O “compromisso do Luxemburgo” é um acordo de cavalheiros que foi concluído em 1966 para acabar com a chamada crise da “cadeira vazia” provocada pelo então Presidente francês, Charles de Gaulle.

A crise resultou da recusa dos franceses em se sentarem à mesa do Conselho de Ministros dos então Seis países fundadores – que tem a competência para aprovar, alterar ou rejeitar as propostas legislativas da Comissão Europeia – para protestar contra a passagem da unanimidade para a maioria qualificada numa série de decisões europeias.

Prevista no Tratado de Roma de 1957, esta passagem progressiva da unanimidade para a maioria qualificada resultou da vontade dos países fundadores de orientar o projecto europeu de uma cooperação entre governos – intergovernamental – para uma integração “comunitária”, assente em instituições europeias viradas para o desenvolvimento do interesse comum.

A crise da “cadeira vazia”, que durou sete meses, foi resolvida graças ao “compromisso do Luxemburgo” no qual os Seis aceitaram que se absteriam de tomar uma decisão por maioria qualificada que afectasse um “interesse vital” de um dos países-membros.

Este compromisso, que nunca teve expressão jurídica em nenhum tratado da UE, é considerado a “bomba atómica” que só é invocada em casos absolutamente excepcionais e com custos políticos importantes para o país em causa. Este direito de veto é considerado totalmente contrário ao espírito e à letra dos tratados, porque é visto como o símbolo dos aspectos mais negativos da Europa “intergovernamental” em que o poder pertence aos países mais poderosos, com a agravante de que representa uma ameaça real de bloqueio da UE.

Na memória de um diplomata europeu com uma longa experiência, este compromisso foi invocado pela última vez em 2005 pela Polónia num diferendo sobre a reforma do regime de ajudas europeias à produção de açúcar e contou com o apoio da França e do Reino Unido.

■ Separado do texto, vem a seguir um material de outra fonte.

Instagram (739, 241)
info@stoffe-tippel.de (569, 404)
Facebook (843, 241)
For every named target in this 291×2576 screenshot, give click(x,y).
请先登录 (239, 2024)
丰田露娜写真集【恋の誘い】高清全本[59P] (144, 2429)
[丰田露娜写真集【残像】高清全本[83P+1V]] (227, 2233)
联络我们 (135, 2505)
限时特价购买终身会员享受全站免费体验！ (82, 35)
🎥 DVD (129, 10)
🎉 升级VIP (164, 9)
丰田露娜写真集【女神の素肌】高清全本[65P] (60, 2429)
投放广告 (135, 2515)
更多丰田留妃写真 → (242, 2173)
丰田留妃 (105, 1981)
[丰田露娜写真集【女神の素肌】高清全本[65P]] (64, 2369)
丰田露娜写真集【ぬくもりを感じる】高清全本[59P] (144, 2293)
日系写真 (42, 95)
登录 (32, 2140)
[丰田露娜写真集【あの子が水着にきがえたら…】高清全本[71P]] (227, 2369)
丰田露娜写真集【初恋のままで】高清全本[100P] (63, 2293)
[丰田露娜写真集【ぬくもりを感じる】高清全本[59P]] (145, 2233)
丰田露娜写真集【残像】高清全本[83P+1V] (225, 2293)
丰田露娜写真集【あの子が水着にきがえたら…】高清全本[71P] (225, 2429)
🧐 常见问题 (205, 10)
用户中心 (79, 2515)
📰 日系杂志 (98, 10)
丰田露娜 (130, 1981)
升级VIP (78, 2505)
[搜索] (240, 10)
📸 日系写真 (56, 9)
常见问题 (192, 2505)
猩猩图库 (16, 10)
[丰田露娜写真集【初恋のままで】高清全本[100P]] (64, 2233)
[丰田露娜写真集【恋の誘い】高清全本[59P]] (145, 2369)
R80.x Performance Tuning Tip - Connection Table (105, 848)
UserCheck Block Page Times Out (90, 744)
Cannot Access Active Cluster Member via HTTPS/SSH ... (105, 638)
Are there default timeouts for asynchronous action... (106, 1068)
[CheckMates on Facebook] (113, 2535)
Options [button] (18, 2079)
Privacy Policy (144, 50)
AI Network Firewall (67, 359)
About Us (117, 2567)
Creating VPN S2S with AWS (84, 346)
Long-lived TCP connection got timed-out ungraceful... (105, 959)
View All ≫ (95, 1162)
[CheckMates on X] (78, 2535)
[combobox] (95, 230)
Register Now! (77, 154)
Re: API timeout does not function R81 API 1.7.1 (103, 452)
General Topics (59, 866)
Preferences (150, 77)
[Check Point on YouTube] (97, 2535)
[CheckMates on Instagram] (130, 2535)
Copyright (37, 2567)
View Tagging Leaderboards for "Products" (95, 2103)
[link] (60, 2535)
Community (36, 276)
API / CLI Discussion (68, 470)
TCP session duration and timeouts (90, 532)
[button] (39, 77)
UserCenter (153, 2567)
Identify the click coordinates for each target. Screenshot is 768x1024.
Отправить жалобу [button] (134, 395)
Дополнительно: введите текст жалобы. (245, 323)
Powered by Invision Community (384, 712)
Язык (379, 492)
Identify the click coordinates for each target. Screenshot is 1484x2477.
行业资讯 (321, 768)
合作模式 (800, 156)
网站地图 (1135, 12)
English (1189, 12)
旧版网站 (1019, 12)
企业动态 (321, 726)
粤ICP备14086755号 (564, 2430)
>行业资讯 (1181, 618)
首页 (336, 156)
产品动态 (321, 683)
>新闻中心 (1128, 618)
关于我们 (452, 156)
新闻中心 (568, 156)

O risco de Cameron invocar um “interesse vital” é considerado real devido ao isolamento total em que se colocou na oposição à nomeação de Juncker, o candidato dos partidos de centro-direita (PPE) e que foi apresentado como tal nas eleições europeias de Maio.

Para Londres, o luxemburguês, grande defensor do aprofundamento da integração europeia, representa tudo o que Cameron e o seu partido conservador cada vez mais antieuropeu combatem.

Isolado, e contando apenas com o apoio do seu homólogo húngaro, Viktor Orban, Cameron já deixou em todo o caso claro que pedirá a Herman van Rompuy, que preside às cimeiras dos 28, para proceder a uma votação. A ser assim, esta será só por si uma situação totalmente inédita, já que os líderes deliberam sempre por consenso.

Desde o Tratado de Nice de 2002, no entanto, que a nomeação do presidente da Comissão Europeia apenas precisa do apoio de uma maioria qualificada dos 28, o que, neste caso, está mais do que garantido.

Se uma eventual passagem ao voto já é uma situação que causa desconforto nalguns países, a possibilidade de Cameron invocar um “interesse vital” para bloquear Juncker está a provocar o maior embaraço.

“O compromisso do Luxemburgo existe para o Conselho [de Ministros dos 28], mas nunca foi um argumento no Conselho Europeu [as cimeiras de líderes]”, assegura um responsável europeu, garantindo que esse risco não existe.

Mesmo sabendo que esta fórmula não tem qualquer base jurídica, vários diplomatas europeus reconhecem, contudo, que “o compromisso do Luxemburgo existe politicamente na cabeça de alguns” dos líderes. Isso significa que a dúvida persistirá até sexta-feira sobre o que farão os líderes num cenário desses, entre suspender a decisão, eventualmente adiando-a duas ou três semanas para permitir um “tempo de reflexão”, ou se forçarão a decisão contra Cameron.

Em qualquer dos cenários, o chefe do Governo britânico – que enfrenta uma pressão interna cada vez mais forte contra a Europa – poderá ganhar alguma popularidade ao apresentar-se à sua opinião pública como um homem de convicções que se bateu até ao fim pelo que considera o melhor para a Europa, mas foi maltratado pelos seus parceiros europeus.

Para os outros países, em contrapartida, o risco é que um confronto desta amplitude acentue ainda mais o afastamento do Reino Unido face à Europa, acelerando a sua possível saída da UE.